Telle était la liste, la liste complète, des animaux et des plantes de la surface de Lusitania. Dans l’eau, il y en avait beaucoup, beaucoup d’autres. Mais la Descolada avait rendu Lusitania monotone.
Pourtant, cette monotonie elle-même recelait une étrange beauté. La géographie était aussi variée que sur les autres planètes – rivières, collines, montagnes, déserts, océans, îles. Le tapis de capim et les taches des forêts devenaient la musique de fond de la symphonie des paysages.
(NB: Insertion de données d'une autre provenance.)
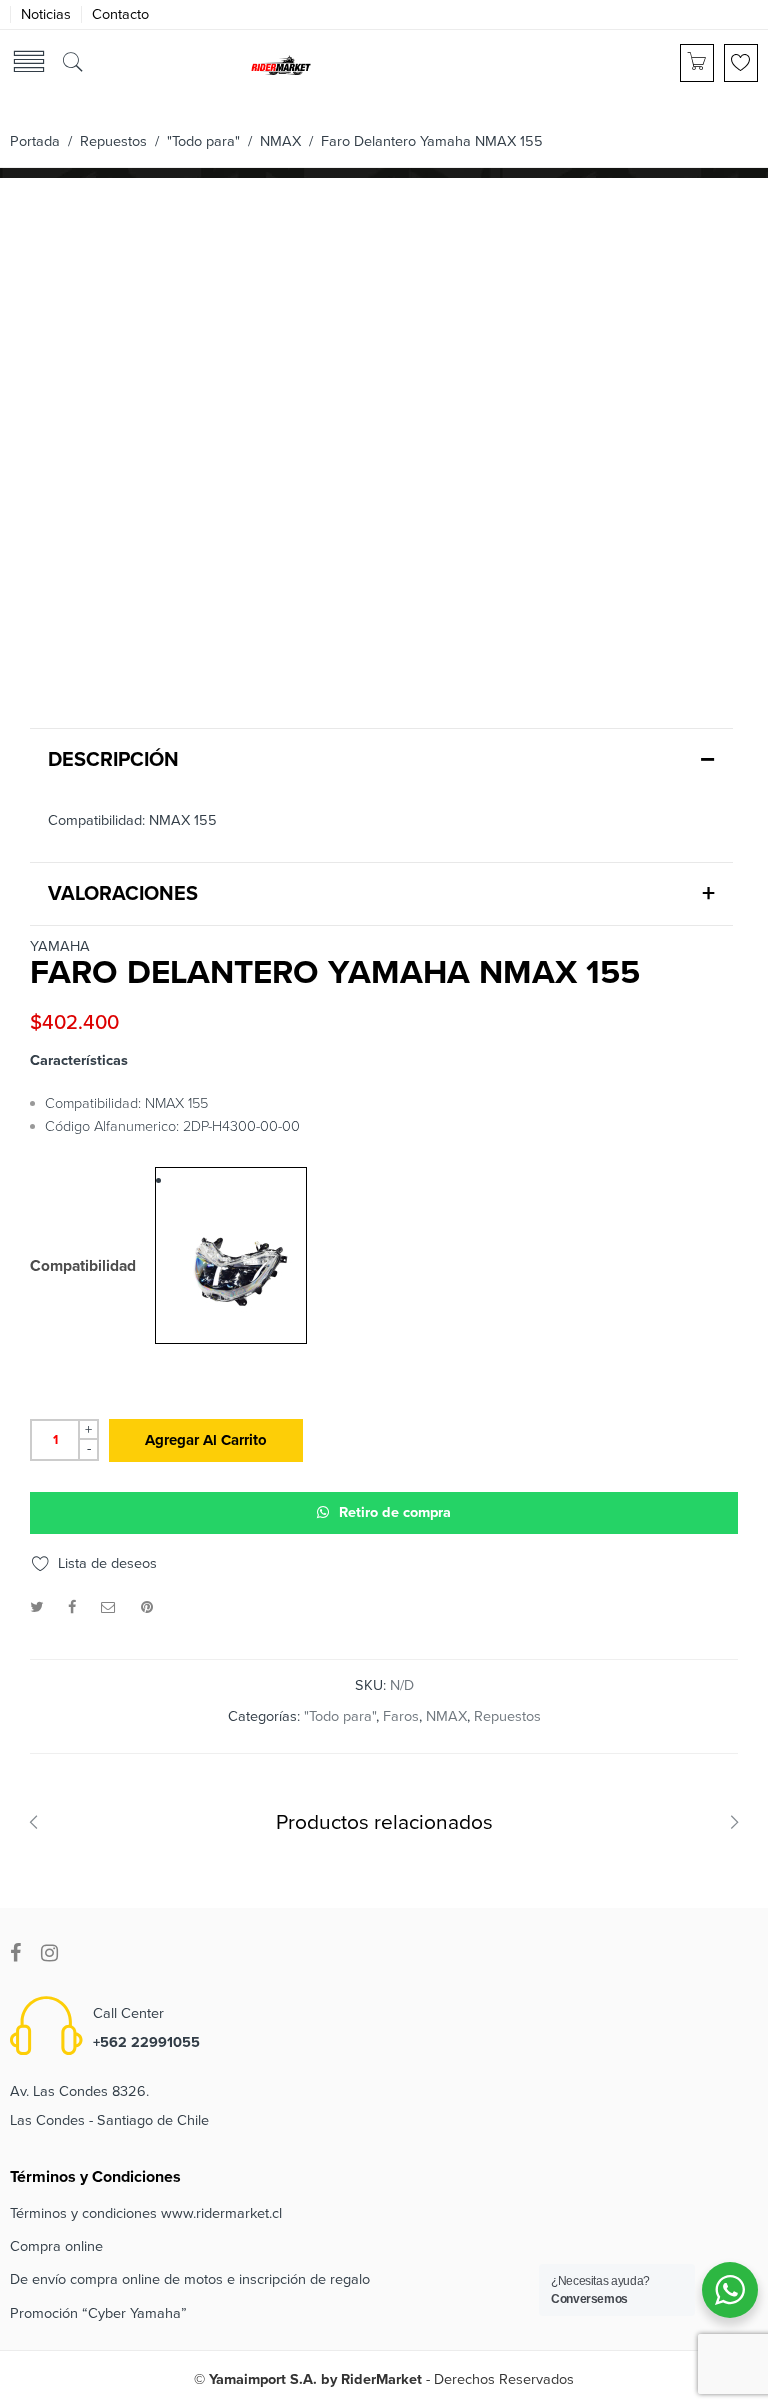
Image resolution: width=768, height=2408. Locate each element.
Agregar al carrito (206, 1440)
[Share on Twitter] (36, 1607)
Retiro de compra (395, 1512)
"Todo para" (203, 141)
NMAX (280, 141)
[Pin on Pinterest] (147, 1607)
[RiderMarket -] (281, 64)
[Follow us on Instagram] (49, 1953)
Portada (35, 141)
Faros (401, 1716)
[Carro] (697, 63)
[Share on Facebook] (72, 1607)
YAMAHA (60, 947)
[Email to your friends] (108, 1607)
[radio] (231, 1255)
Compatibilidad (83, 1267)
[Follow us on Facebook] (15, 1953)
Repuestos (113, 141)
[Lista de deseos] (741, 63)
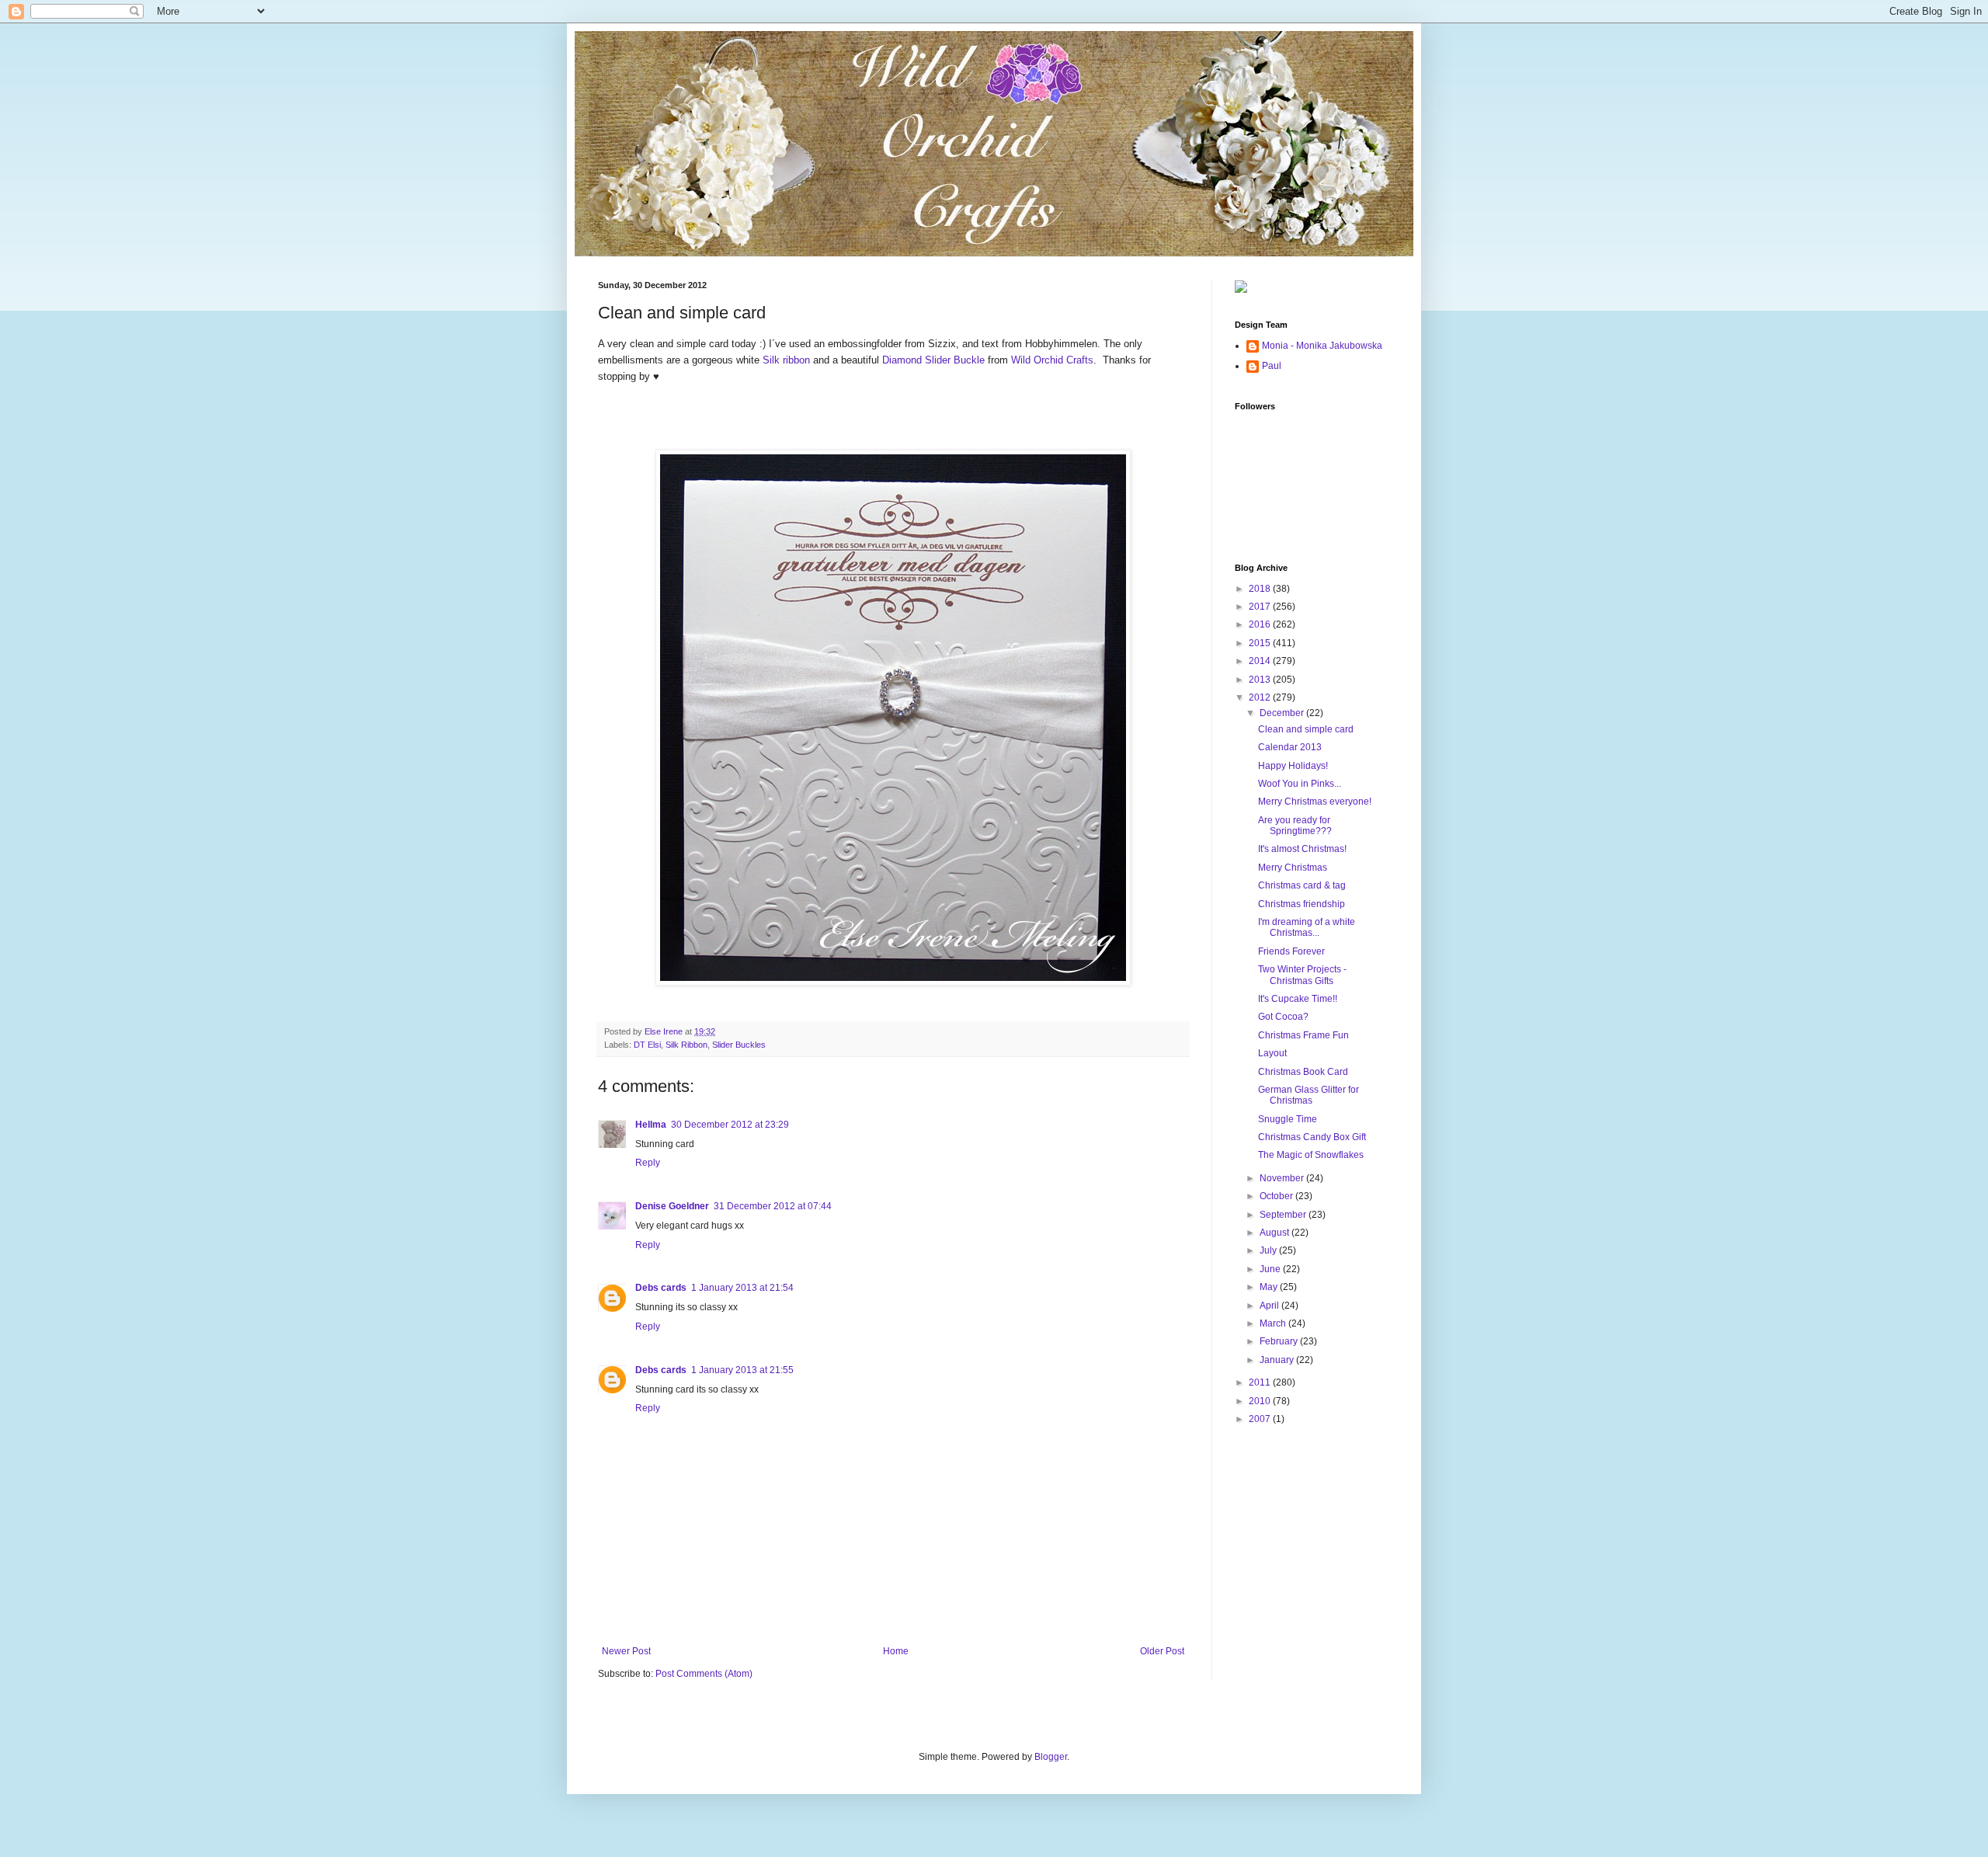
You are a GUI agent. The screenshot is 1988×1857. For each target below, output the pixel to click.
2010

Les yeux devenaient sensibles aux ondulations, ruptures, falaises, ravins et, surtout, au scintillement de l’eau sous le soleil. Lusitania, comme Trondheim, comptait parmi les rares planètes dominées par un motif unique au lieu de présenter toute la symphonie des possibilités. Dans le cas de Trondheim, toutefois, c’était parce que la planète se trouvait à la limite de l’habitabilité, son climat parvenant tout juste à entretenir la vie. Le climat et l’humus de Lusitania paraissaient faits pour la charrue du laboureur, le pic du terrassier, la truelle du maçon. Donnez-moi la vie, semblaient-ils dire.
Ender ne comprenait pas qu’il aimait cet endroit parce qu’il était aussi dépouillé et stérile que sa vie, marquée et déformée dans son enfance par des événements aussi terrifiants, sur une échelle moindre, que ceux que la Descolada avait imposés à cette planète. Pourtant, elle s’était développée, avait exploité les rares moyens de survivre et de poursuivre sa croissance. Du défi de la Descolada étaient nées les trois vies des Petits. De l’Ecole de Guerre, des années d’isolement, était sorti Ender Wiggin. Il convenait à cet endroit comme s’il avait été conçu pour lui. Le jeune garçon qui marchait à ses côtés dans le grama lui faisait l’effet d’être véritablement son fils, comme s’il le connaissait depuis la petite enfance. Je sais ce que l’on ressent, Olhado, quand il y a une paroi métallique entre soi et le monde. Mais ici, j’ai abattu la paroi et la chair touche la terre, boit l’eau, réconforte, prend de l’amour.